My crazy dog.  He's half husky/half lab, meaning he's normally fluffy and sheds a lot.  We had him shaved for the first time this week and I died laughing when I picked him up.  He looks like a skeleton!  At least a cute skeleton.

My hope is that your summer isn't as hectic as mine, but if it is, I hope you find the little things like these to break up your day and count it all joy :)

Remembering

Memorial day has come.

And although I'm so very thankful to the people who have served our country, this holiday I now spend remembering a different event.  This marks the time when we went through my miscarriage (previous posts here & here).

1 year ago when it happened, I never thought I'd be where I am now.  I never thought I'd get over the horribleness and traumatic complications of that day.  I didn't think I'd be able to go about life without dwelling on what happened.  I was looking into a black tunnel and could barely see light.

But now I feel like I can say that I've made it through to the other side of the tunnel.

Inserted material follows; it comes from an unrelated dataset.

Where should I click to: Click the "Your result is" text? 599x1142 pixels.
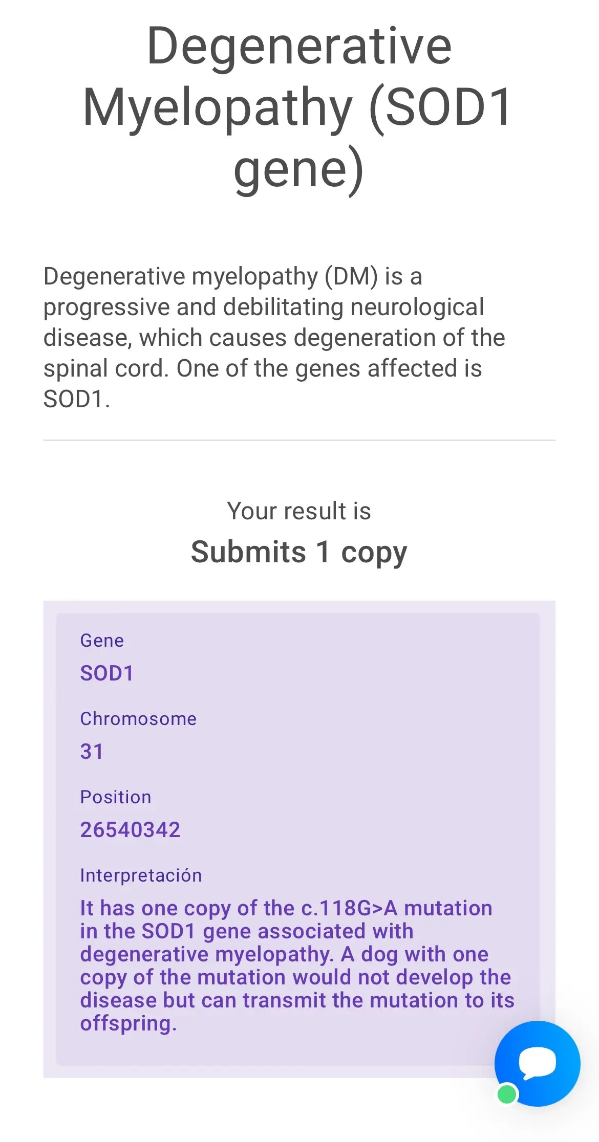(299, 511)
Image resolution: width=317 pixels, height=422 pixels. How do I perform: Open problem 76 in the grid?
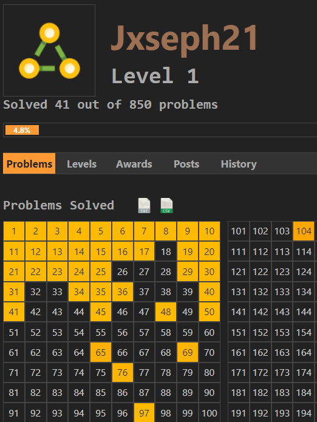[x=123, y=372]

God is gracious.  He has brought me to a place of peace that passes understanding...where I don't constantly question "why" anymore, but trust His better plan.  And He's opened my eyes the wonderful blessings this past year has brought us and I'm very thankful.  Some days still feel dark, especially on "anniversaries" like this.  I still have tears.  The memories of that day still cause me deep pain.  It hasn't been forgotten or swept under a rug.  But now there's hope in Him that brings me back, and there's nothing more comforting than that.
I don't mean to be depressing or draw your pity.  I write and bring it up because not only is it something impactful that happened to me, but I want to be an encouragement to others who are in my position.  I've heard the phrase that "your greatest ministries come from your deepest hurt," so that's what I want to do...share the light.  

I hope everyone spends time remembering this Memorial day.  Not just on our country or other things like mine, but on God's faithfulness to make beauty from the ashes.

Counting down the days...

Hello friends,
Although we feel busy, not a lot has been happening on our front.  After so much traveling earlier this Spring, it's been nice to stay home.

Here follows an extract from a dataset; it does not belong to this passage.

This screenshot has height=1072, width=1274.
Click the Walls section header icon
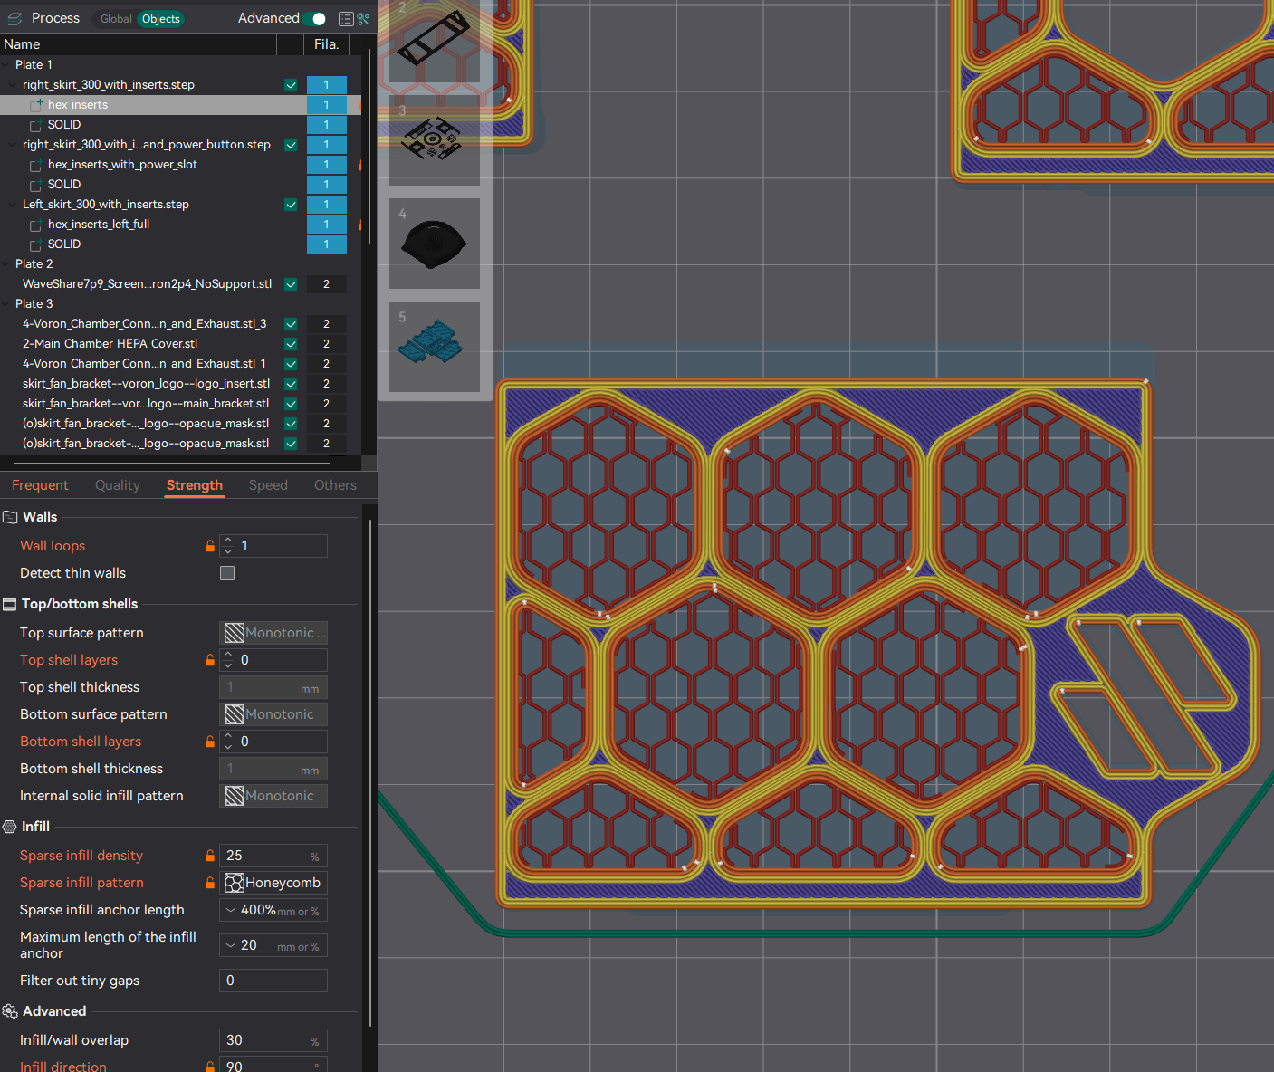[8, 516]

I've been enjoying the not-yet-hot weather on our new porch seat...
 Hosting parties for friends...
Admiring cute babies...
And of course chilling with my boys.
I'm trying to soak in these last few days of relaxation, because I start back to school again in a week!
For those of you who don't know, when I went through my pregnancy and miscarriage last year I had to take time off of school.  And because my Masters program is so fast-paced and structured, if you take any time off it has to be pretty much a year at a time.  Last year this time, starting back seemed so far away...but time has flown by and now it's here.  Looking back it's been a wonderful year "off" and i'm honestly so thankful for it.  As excited as I am to go back and finish OT school, i'm also nervous.  I'm joining a whole new class I don't know yet, and starting back with our most challenging semester.

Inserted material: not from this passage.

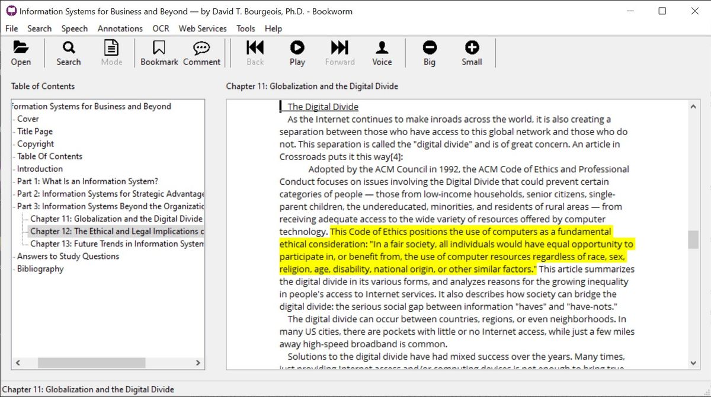Open a new book file
This screenshot has width=711, height=397.
(21, 52)
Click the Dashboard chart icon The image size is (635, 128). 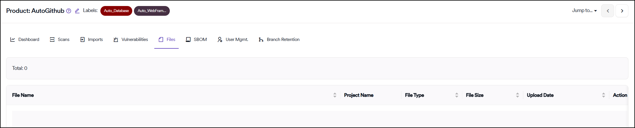(x=13, y=40)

Not gunna lie, this whole not studying and spending more time with my friends and family thing has been quite enjoyable.

But nothing is forever, it's just for a season.  And despite some anxiety I AM looking forward to finishing my degree, and meeting new people and opportunities.

I can't move on without remembering my "original" class I started with.  They all graduated this past weekend, and I was a little sad I wasn't in their position like I would have been.  But I'm happy for them and remember i'll be there before I know it.  They have been wonderful friends and helped me so much through my first year.

All this to say, I'm thankful for the memories i've had, where I am now, and what lies ahead.